External Sector Developments
The average naira exchange rate was relatively stable at the inter-bank segment, but significantly volatile in the BDC segment during the review period. The exchange rate at the interbank market opened at N197.00/US$ and closed at N197.00/US$, with a daily average of N197.00/US$ between July 21 and July 23, 2015. The relatively stable exchange rate in the inter-bank segment can be attributed to the effects of some recent demand management measures. Gross official reserves increased from US$28.57 billion at end-May 2015 to $31.53 billion as at July 22, 2015, reflecting the blockage of leakages as well as the bank’s management policies.
The Committee was concerned about the trends in key macroeconomic indices in the first half of 2015.
The Committee acknowledged the absence of easy choices in the circumstance but monetary policy alone is limited, and would require urgent complementary fiscal policies to define the path of growth and create the basis for stabilization.
On the external front, the adverse effect of the protracted decline in global crude oil prices on the fiscal position of government is becoming increasingly obvious. The expected policy normalization in the US could accentuate capital flow reversals from emerging and developing economies and further tighten global monetary conditions, thus exerting greater pressure on exchange rates in those countries. Given the choice between controlling either quantity or price, the limitations on choosing quantity were evident necessitating the need to employ some flexibility around price while allowing current demand management measures to fully work their way through the economy.
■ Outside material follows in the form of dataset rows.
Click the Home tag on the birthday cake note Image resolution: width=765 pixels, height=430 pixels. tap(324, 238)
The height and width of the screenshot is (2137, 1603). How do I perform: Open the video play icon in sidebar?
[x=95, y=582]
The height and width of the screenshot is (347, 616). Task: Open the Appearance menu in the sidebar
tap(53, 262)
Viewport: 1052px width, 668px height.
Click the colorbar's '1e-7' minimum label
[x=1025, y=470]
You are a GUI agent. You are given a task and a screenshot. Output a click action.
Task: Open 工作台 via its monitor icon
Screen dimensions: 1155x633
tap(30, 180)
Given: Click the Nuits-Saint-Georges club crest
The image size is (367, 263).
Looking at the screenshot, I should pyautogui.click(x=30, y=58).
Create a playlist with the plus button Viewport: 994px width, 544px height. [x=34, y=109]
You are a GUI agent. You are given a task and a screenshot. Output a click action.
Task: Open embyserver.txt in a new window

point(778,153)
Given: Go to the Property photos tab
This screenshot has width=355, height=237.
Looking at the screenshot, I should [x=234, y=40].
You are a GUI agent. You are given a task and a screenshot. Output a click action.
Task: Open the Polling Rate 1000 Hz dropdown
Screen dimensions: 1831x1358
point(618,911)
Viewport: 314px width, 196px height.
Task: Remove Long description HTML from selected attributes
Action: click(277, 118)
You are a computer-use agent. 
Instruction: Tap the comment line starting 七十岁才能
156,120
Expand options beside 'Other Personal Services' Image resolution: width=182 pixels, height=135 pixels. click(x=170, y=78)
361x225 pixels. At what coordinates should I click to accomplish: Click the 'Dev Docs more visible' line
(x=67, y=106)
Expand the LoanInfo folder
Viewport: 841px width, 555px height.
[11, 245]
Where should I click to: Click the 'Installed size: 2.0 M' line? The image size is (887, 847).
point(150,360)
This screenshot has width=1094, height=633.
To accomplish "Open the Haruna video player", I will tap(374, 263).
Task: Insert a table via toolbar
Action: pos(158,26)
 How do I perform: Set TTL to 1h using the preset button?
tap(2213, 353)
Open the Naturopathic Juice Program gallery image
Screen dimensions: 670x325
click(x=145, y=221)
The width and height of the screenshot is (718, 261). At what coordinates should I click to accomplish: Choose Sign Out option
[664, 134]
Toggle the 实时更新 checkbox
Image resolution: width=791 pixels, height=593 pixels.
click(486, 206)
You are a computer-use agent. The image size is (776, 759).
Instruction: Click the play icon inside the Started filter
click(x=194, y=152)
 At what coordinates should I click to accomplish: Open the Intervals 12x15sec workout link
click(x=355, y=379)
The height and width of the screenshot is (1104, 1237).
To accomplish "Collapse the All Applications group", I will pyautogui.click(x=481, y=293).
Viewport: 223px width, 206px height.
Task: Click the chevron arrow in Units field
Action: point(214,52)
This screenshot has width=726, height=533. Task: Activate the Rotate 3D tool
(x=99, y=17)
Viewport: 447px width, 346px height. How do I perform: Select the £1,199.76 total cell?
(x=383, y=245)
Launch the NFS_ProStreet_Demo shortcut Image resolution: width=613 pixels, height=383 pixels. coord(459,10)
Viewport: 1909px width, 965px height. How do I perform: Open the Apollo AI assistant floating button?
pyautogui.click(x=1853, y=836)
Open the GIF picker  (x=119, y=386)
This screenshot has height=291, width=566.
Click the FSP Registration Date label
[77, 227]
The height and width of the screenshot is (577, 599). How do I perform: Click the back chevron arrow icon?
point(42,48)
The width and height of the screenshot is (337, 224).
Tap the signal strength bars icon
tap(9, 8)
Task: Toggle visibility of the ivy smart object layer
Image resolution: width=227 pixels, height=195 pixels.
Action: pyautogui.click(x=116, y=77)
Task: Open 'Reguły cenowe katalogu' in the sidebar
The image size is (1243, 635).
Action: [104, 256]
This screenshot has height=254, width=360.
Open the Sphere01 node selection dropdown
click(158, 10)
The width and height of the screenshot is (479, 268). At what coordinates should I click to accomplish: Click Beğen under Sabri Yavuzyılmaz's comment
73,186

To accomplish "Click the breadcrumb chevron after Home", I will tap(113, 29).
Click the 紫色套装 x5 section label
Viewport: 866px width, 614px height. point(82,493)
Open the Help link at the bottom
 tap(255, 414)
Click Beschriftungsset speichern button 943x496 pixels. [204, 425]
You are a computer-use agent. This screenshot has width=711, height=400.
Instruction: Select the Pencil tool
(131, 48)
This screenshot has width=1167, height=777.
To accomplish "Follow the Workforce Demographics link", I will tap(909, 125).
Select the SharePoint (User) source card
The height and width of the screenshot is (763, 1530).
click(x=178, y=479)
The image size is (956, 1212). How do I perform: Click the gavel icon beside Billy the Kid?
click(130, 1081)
The Committee however noted that financial system stability considerations placed key limitations on the extent of considering price flexibility, creating a compelling need to balance measures to address the current vulnerabilities.
On inflation, the Committee stressed that some of the drivers of the current pressure on consumer prices were transient and outside the direct influence of monetary policy. Pressure on food prices is expected to gradually wane as the planting season gives way to harvests in the months ahead. Early resolution of fuel scarcity would dampen transportation costs and improve food distribution across the country while improvements in electricity supply could steady output at lower costs.
Overall, the Committee expressed optimism that business confidence would continue to improve as Government continues to unfold its economic plans. In addition, some of the reassuring measures of the administration including efforts aimed at resolving fiscal challenges at the sub-national levels, and the fight against corruption and improving the business environment would unlock the inflow of foreign direct investment. The Committee also underscored the imperative of growing and protecting the country’s foreign reserves and building fiscal buffers in the process of strengthening confidence in the economy which is essential for promoting growth and stability.
The Committee’s Decisions
In consideration of the underlying fundamentals of the economy, the evolving international economic environment, developments in oil prices as well as the need to allow for the unveiling of the economic agenda of the Federal Government, the Committee decided by a vote of 8 to 4 to retain the Monetary Policy Rate at its current level of 13 per cent, by a unanimous vote to retain the CRR at 31 per cent while 4 members voted to remunerate the CRR.
Overall, the MPC voted to hold its position. In summary, the MPC voted:
(i) To retain the MPR at 13 per cent with a corridor of +/- 200 basis points around the midpoint;
(ii) Retain the CRR at 31 per cent; and
(iii) To retain the symmetric corridor of 200 basis points around the MPR.